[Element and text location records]
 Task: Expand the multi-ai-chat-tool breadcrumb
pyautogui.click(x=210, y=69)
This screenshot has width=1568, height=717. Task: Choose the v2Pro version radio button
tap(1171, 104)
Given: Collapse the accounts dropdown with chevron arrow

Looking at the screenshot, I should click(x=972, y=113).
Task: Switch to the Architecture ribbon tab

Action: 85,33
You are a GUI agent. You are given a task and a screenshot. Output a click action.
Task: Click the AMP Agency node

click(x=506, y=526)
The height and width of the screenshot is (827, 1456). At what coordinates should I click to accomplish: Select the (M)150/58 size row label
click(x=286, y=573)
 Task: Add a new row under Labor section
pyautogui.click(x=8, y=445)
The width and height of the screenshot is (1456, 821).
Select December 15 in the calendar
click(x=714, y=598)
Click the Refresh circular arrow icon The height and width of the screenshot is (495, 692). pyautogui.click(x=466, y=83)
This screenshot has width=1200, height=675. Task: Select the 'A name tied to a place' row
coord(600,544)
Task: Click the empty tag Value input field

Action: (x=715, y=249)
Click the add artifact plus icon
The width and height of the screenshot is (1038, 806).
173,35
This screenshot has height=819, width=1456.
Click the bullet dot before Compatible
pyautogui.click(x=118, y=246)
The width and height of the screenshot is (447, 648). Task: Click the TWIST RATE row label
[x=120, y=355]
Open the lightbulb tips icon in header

[Request]: Show every line of the records above that contains the string "screenshot", treating uppercase and lowercase as different.

[Solution below]:
This screenshot has width=1568, height=717. Task: Choose the v2Pro version radio button
Looking at the screenshot, I should click(x=972, y=113).
You are a GUI agent. You are given a task and a screenshot. Output a click action.
The height and width of the screenshot is (827, 1456). At what coordinates should I click to accomplish: Select the (M)150/58 size row label
The width and height of the screenshot is (1456, 821).
Click the Refresh circular arrow icon The height and width of the screenshot is (495, 692). pyautogui.click(x=466, y=83)
This screenshot has width=1200, height=675. Task: Select the 'A name tied to a place' row
The width and height of the screenshot is (1038, 806).
This screenshot has height=819, width=1456.
The width and height of the screenshot is (447, 648). Task: Click the TWIST RATE row label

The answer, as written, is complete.